Set of tasks:
1. Decide whether each statement agrees with the Team Suzuki article below, answering yes or no and quoting the words of the article that settle it: (a) The demo version offers only the practice mode. (b) A season is made up of 12 races. (c) The game was released for the Commodore 64.
2. Answer these questions from different parts of the Team Suzuki article below:
(a) Which company developed the game?
(b) In which three classes can the player compete?
(c) What condition ends a race?
3. Extract the passage of the Team Suzuki article below that starts at "Team Suzuki is a 1991" and ends at "the practice mode.", copying it without changes.

Text block:
- European cover art
- Developer: Gremlin Graphics
- Publishers: EU: Gremlin Graphics; NA: Gremlin / Konami;
- Platforms: Amiga, Atari ST, MS-DOS
- Release: 1991
- Genre: Racing simulator
- Mode: Single-player

= Team Suzuki (video game) =

1991 video game

Team Suzuki is a 1991 racing video game developed and published by Gremlin Graphics for the Amiga, Atari ST, and MS-DOS. A demo version of the game, titled Team Suzuki: Trainer Disk, was released in 1991. It includes only the practice mode.

==Gameplay==
Team Suzuki is a game about simulating motorcycle racing. The game features three modes: practice, single race, and season. The objective of the season mode is to win the World Championship by driving a Suzuki motorcycle. A season consists of 16 races in 16 different tracks. Three classes are available to compete in: 125cc, 250cc, and 500cc. The game features damage modelling and the race is over if the bike sustains 100% damage.

(Data on locating visible targets)
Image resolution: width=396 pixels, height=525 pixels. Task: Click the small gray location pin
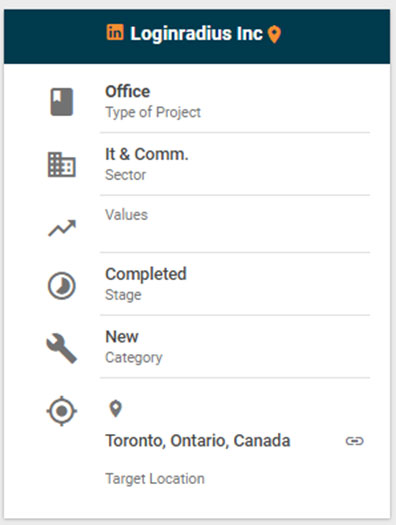[x=115, y=408]
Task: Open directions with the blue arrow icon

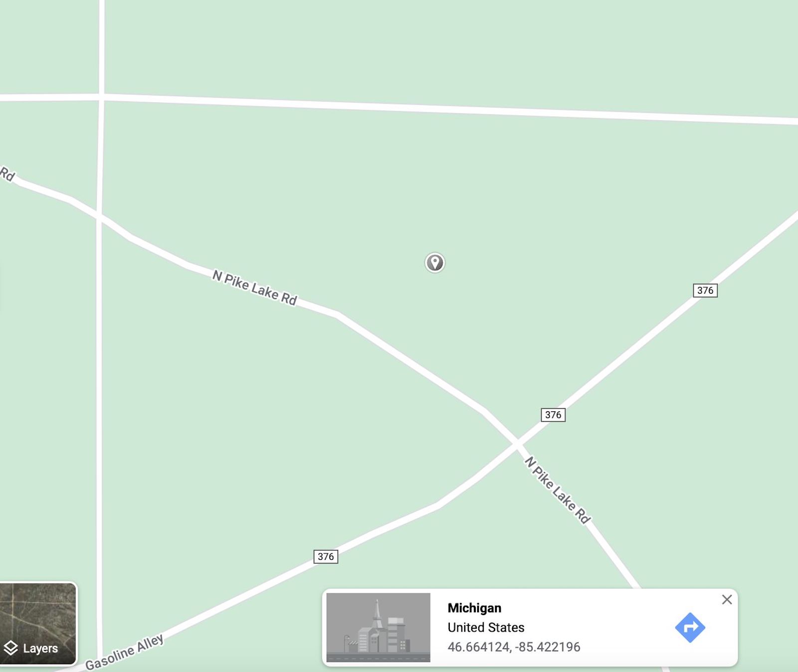Action: click(x=690, y=628)
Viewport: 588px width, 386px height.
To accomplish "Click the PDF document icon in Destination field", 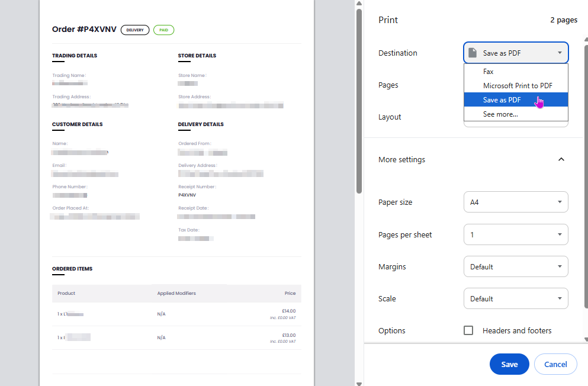I will coord(473,53).
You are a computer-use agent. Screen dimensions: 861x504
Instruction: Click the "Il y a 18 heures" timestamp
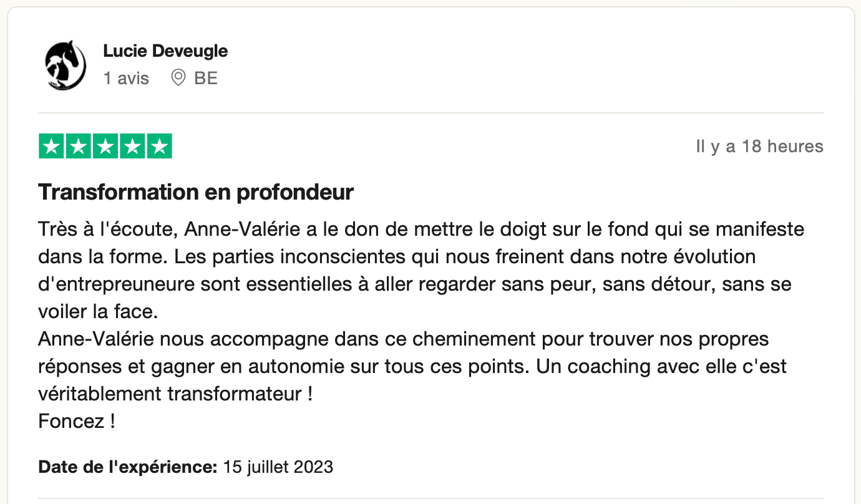coord(759,147)
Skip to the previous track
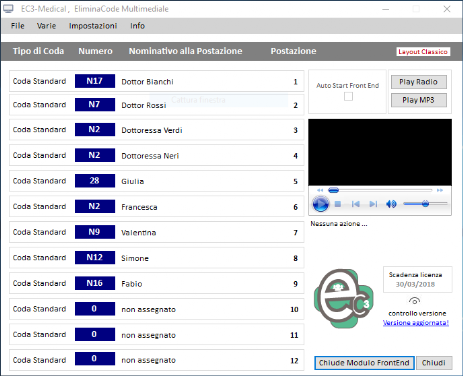463x376 pixels. click(356, 204)
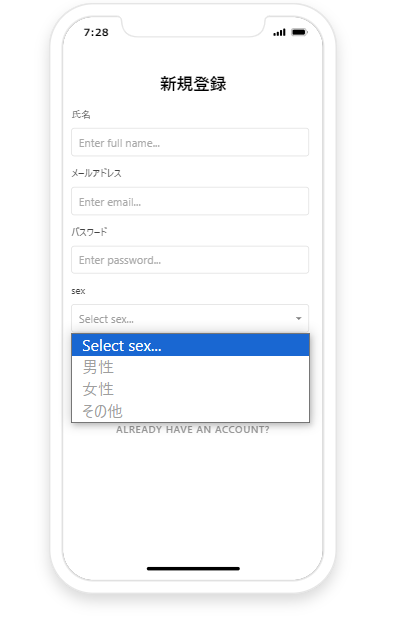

Exercise answers:
1.
(a) Yes: "It includes only the practice mode."
(b) No: "A season consists of 16 races in 16 different tracks."
(c) No: "Platforms: Amiga, Atari ST, MS-DOS"

2.
(a) Gremlin Graphics
(b) 125cc, 250cc, and 500cc
(c) The bike sustaining 100% damage

3.
Team Suzuki is a 1991 racing video game developed and published by Gremlin Graphics for the Amiga, Atari ST, and MS-DOS. A demo version of the game, titled Team Suzuki: Trainer Disk, was released in 1991. It includes only the practice mode.